## AIM OF THE EXERCISE
Gather every line of the material below that contains the word "title", and copy each one in full. Uppercase and lowercase letters must match.

####

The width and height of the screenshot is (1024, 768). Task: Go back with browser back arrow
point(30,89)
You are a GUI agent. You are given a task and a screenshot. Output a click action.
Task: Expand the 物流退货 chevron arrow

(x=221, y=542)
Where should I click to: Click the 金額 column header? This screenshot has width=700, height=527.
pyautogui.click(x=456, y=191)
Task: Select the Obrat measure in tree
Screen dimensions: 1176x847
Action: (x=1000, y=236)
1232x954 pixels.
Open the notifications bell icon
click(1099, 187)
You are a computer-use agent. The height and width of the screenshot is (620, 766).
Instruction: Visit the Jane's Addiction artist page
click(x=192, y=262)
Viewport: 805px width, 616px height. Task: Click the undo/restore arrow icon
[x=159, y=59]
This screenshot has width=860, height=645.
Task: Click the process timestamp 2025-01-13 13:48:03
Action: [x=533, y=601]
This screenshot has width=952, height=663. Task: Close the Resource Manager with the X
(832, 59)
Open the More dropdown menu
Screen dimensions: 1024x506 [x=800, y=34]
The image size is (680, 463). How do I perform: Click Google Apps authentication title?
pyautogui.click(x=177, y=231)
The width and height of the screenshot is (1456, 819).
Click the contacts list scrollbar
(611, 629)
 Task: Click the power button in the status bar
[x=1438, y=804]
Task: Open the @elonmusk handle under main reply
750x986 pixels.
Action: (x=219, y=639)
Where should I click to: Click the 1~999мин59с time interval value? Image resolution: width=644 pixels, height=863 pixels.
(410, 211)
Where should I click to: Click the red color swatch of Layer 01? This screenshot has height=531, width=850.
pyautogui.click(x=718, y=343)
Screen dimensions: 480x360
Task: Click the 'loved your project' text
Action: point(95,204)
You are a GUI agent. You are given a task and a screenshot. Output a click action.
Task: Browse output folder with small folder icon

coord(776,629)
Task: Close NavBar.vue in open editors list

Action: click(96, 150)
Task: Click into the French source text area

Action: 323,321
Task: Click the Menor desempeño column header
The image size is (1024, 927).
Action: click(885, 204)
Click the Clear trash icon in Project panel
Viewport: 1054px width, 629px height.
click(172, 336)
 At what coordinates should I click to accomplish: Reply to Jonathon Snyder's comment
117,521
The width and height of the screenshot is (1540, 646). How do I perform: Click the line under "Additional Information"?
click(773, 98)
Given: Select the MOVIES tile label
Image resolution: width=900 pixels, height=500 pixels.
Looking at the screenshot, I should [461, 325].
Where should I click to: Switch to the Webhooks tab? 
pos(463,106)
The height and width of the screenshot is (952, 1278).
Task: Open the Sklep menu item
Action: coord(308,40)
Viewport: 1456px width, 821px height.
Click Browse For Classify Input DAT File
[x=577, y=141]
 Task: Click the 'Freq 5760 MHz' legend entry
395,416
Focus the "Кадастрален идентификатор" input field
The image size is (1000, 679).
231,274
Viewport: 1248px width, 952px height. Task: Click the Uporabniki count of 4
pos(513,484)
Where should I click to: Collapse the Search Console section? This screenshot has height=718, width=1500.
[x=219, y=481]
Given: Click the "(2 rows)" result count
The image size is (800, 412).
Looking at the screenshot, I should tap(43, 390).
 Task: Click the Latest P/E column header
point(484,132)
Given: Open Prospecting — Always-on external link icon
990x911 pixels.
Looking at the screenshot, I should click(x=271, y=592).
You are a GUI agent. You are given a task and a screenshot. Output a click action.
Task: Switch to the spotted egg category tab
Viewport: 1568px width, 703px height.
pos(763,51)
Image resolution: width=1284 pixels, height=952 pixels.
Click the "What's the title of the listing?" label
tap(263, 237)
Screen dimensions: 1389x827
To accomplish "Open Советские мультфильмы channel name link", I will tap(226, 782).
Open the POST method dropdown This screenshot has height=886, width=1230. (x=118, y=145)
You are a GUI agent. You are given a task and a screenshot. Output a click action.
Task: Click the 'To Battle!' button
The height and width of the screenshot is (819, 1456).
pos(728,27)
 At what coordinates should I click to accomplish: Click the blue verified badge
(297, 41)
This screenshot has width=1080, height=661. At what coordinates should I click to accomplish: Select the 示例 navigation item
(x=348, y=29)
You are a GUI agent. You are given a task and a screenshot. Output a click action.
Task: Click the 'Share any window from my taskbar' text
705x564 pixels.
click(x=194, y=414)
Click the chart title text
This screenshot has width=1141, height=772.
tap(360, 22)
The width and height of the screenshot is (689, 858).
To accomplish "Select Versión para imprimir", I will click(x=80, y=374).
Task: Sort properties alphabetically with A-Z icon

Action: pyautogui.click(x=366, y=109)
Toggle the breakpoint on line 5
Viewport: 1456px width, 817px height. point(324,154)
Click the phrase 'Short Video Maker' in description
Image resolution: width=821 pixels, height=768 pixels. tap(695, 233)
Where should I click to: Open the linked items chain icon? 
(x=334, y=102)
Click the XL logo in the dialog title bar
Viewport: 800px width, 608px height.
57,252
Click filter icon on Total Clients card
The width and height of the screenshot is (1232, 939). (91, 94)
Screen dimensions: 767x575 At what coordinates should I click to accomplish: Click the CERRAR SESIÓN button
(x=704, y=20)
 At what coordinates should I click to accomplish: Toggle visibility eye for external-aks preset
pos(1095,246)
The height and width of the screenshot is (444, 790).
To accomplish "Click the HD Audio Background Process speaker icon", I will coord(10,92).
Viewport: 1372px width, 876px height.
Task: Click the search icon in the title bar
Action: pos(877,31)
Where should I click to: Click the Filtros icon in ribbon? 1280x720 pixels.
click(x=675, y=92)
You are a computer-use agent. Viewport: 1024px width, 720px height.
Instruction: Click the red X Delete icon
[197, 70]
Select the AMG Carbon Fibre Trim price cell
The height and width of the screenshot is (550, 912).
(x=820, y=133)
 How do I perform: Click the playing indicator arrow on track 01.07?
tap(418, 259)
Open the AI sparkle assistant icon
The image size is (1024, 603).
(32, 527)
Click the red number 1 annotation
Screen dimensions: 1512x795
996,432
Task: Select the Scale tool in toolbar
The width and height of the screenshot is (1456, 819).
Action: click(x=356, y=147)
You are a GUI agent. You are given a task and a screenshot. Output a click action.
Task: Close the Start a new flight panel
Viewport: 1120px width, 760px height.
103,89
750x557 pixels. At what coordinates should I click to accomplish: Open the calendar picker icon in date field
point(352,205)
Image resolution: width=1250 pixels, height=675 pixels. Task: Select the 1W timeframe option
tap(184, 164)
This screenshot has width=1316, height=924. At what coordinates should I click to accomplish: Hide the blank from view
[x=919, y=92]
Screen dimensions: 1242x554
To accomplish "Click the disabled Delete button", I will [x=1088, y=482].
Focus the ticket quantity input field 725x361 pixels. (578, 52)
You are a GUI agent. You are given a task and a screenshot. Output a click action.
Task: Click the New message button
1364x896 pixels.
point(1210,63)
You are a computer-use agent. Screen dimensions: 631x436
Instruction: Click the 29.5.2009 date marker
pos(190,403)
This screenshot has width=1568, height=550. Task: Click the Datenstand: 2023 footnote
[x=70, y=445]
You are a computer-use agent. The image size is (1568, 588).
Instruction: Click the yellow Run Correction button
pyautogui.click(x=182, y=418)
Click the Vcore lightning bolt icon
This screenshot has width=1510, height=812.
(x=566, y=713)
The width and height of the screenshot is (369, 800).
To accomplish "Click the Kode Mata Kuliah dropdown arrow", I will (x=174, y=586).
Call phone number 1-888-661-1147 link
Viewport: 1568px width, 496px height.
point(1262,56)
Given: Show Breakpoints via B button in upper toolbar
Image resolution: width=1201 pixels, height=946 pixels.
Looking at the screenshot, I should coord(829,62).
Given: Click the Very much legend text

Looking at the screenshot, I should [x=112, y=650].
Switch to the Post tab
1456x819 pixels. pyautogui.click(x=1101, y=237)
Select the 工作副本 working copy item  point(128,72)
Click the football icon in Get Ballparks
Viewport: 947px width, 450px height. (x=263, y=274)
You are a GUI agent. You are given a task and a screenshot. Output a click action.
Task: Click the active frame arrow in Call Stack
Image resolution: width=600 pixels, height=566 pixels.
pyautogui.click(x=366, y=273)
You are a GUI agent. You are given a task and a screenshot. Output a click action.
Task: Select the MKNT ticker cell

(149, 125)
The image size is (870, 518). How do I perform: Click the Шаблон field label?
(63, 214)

####

## SOLUTION TO THE PROBLEM
The image size is (680, 463). How do I perform: Click Google Apps authentication title?
Click the "What's the title of the listing?" label
Click the chart title text
Click the XL logo in the dialog title bar
Task: Click the search icon in the title bar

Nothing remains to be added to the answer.